Pinterest is the current darling of the social media world (even Obama is on it). With the records for fastest adoption (the time it took to hit 10 million monthly visitors), highest referral traffic (beating Twitter in February) and an average user time of 98 minutes per month, ‘pinning’ seems a hot contender for that most coveted and elusive grail: being ‘the next Facebook’.

A cross between Tumblr and delicious, Pinterest has nailed online scrapbooking to become the place where virtual mood boards come to life online.

So just why is it so powerful for brand Word of Mouth? Well, it’s basically a public display of show and tell, allowing us to build aspirational identities and lives from others’ raw materials. With boards such as ‘Products I Love’ and ‘My Style’ encouraging us to share the images and items from across the web that most resonate with our tastes and lifestyles – it’s an instant, visual way to announce who we are to friends and strangers alike.

Pinners are a bonafide online WOM army, showing off what they have, want, love and dream about, using any impactful content they can get their hands on. And savvy brands are filling those hands with their own imagery and ideas.

Publishing and lifestyle brands with numerous high-quality images already at their disposal like Martha Stewart Living and The Knot are having the easiest time, while companies that don’t translate well visually will most likely find that Pinterest isn’t for them.

From a retail perspective, Pinterest can be a dream come true. Users can pin items directly from a brand’s site, creating their own virtual shopping lists – perfect for birthdays or gift registries. These pins, embedded with links to the brand’s own page, are already driving more referral traffic than Twitter. And brands can see what people are pinning about them either through search or the source functionality (pinterest.com/source/yourURLhere), so tracking and analytics are easy.

Yet the best brand boards don’t purely focus on themselves. Instead, they curate boards that represent their point of view. A great example is fashion designer Tory Burch, who mixes boards of her collections with collections like ‘Orange’ featuring inspirations in her signature color. From artwork and colour swatches to Boo, her favorite celebrity dog, she seamlessly blends her collection with other items in a fun way, which also gives love back to other creative content and brands. On the ‘Tory Entertains’ board, she shares ideas for throwing parties and some of her favorite recipes. Those personal touches give users a look into the world beyond clothes through Tory’s lens.

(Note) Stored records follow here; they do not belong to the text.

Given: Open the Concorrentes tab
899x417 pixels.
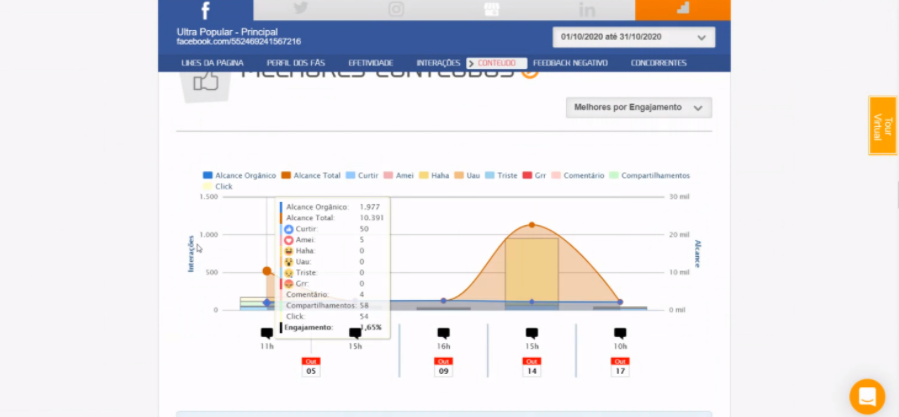Looking at the screenshot, I should coord(658,63).
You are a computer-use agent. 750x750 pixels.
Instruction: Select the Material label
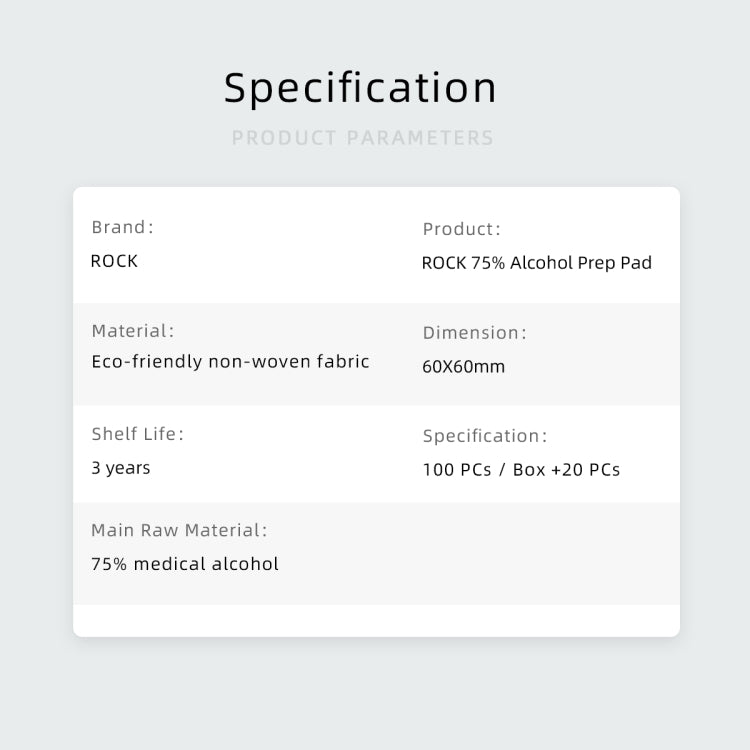coord(133,331)
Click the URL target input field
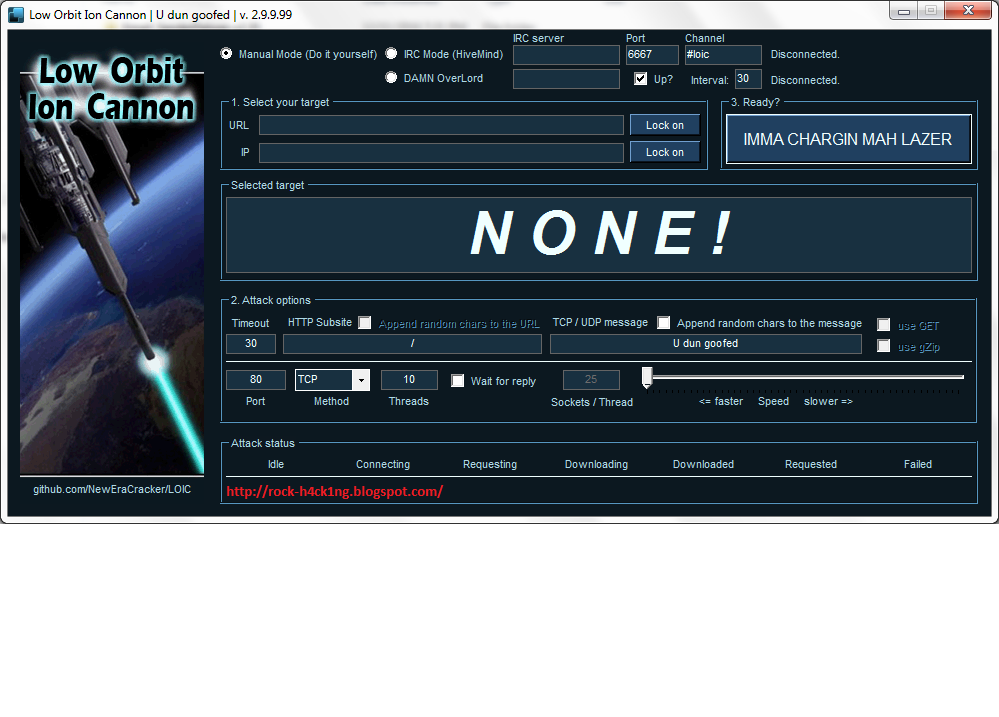Viewport: 999px width, 717px height. (x=440, y=124)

At 1000heads, we’re using Pinterest with our client Veria, the health and wellness TV channel. In the past month we’ve curated over 41 boards and helped grow their combined following from 220 to over 3,117 in just under three weeks. The Veria boards are filled with a mix of the brand’s own recipes, workout videos and health tips as well as re-pins from health and wellness bloggers.

Each of the pins and boards are curated through Veria’s lens of pop-wellness. They are all about health and wellness with a playful approach that doesn’t take itself too seriously (hence the board for cute pets and cats doing yoga). This reflects the motivations for why Veria’s audience (and target audience) is using Pinterest in the first place – education, identification and fun.

Already the opportunities for those brands wanting to take an active role on Pinterest are as numerous as the subject matter of the new boards appearing every day. But there’s also something else to consider – how Pinterest generates organic Word of Mouth between peers. Pinning something brand-related onto my board of ‘things I love’ creates immediate advocacy, and for those brands I’m really passionate about, I can dedicate an entire space to pay homage, visually displaying that passion.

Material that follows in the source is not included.